When I let extract the text by openkm the extracted text in the database is bad.
by openkm I got "Gummersbacher Jim Tal", or "Angeknackst", or out of "EUR" i got "EUER"

My configuration:
ubuntu Ubuntu 18.04.2 LTS
tomcat-8.5.24
openkm: 6.3.6 build: 87d181f CE
system.ocr: /usr/bin/tesseract ${fileIn} ${fileOut} -l deu+deu_frak+eng
system.ocr.rotate: 0;90;180;270;
system.pdf.force.ocr: true
registered.text.extractors: com.openkm.extractor.Tesseract3TextExtractor
system.openoffice.dictionary: /home/openkm/dictonarys/dict-de_de-frami_2017-01-12.oxt
system.openoffice.path: /usr/lib/libreoffice

following languages are installed:
user@server:# tesseract --list-langs
List of available languages (4):
eng
osd
deu_frak
deu

For the both languages deu_frak, deu are the newest training libraries installed.
The problem is, that with such results a fulltext search always fails.

Any help/hint, how I can improve the results?

Thank you in advance
OpaHeinz

Re: Bad OCR recognition with Tesseract, how to improve it

PostPosted:Thu Jul 25, 2019 7:36 am
by jllort
If you can not survive with Tesseract results should consider buying a commercial OCR engine, the cost will be lower than try to solve the issues.

Re: Bad OCR recognition with Tesseract, how to improve it

PostPosted:Thu Jul 25, 2019 8:27 am
by OpaHeinz
Hi Jllort, not the answer I expected :lol: :lol:
Just additional short questions, are my configuration so far ok?
I am still struggling, because as explained my experience the manual ocr process on command line delivers a better result as by openkm automatic process.
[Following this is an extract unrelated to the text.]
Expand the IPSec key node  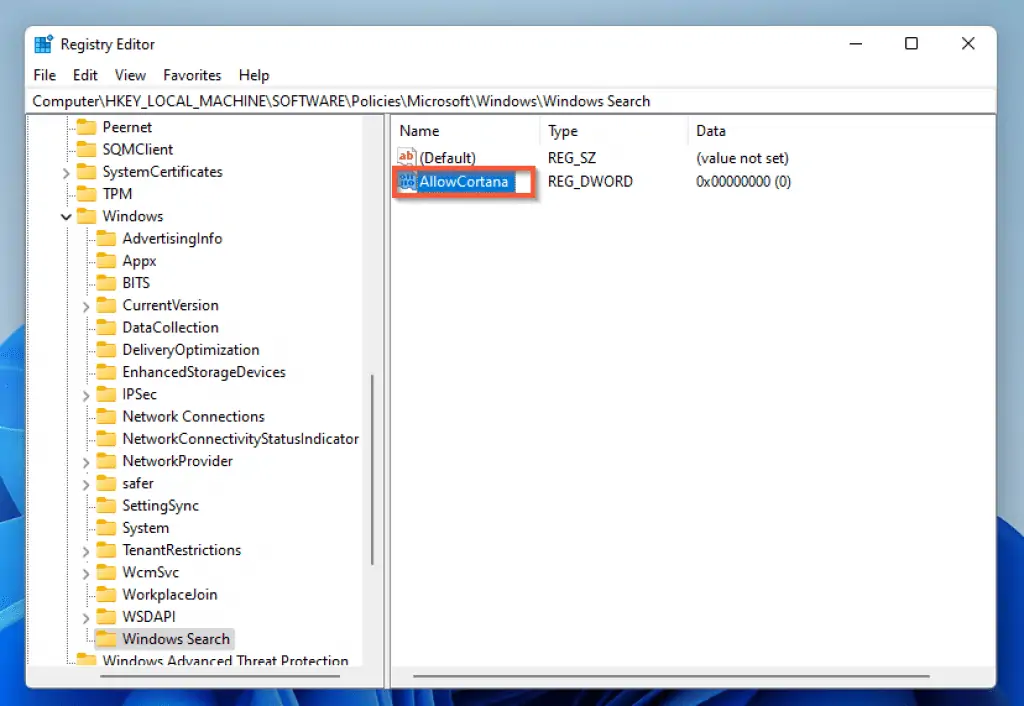(86, 395)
The comparison of ocr tools, which are available on OKM handbook are still old.
Is there a newer recommendation which ocr engine whould be the best?

Add.: I tried to get the abby finreader engine, but the company said, they will not give it away to privat persons :cry:

Re: Bad OCR recognition with Tesseract, how to improve it

PostPosted:Thu Jul 25, 2019 3:17 pm
by jllort
I supposed that was not the answer you were expecting, but training tesseract seems not easy, you can play with it, is another option ( or looking for a freelance what makes it for you, will have some cost, but might be more reasonable ). For my experience, unfortunately, when you have a lot of issues with OCR, results in most cases is a lost battle. That's why my suggestion is switch to commercial or somebody what train the OCR engine for you. Otherwise, you will expend a lot of efforts, hours for nothing and at the end will arrive at the same point you started ( with more experience, but similar result ).

The best open source OCR engine is tesseract. It depends on OS version will be installed by default version 3 or 4.
Also, you can try with ocr4linux ( abby company too ) https://www.ocr4linux.com/en:start ( we have tested in the past and works really fine, but you pay for pages processed not documents and each year ).

Another solution might be using a tool like Chronoscan ( cheap ) and integrate the OCR Text extractor in another manner, but will need some development efforts ( send a document to chronoscan folder and periodically looking for text extracted and import into -> crontab task binding another folder ).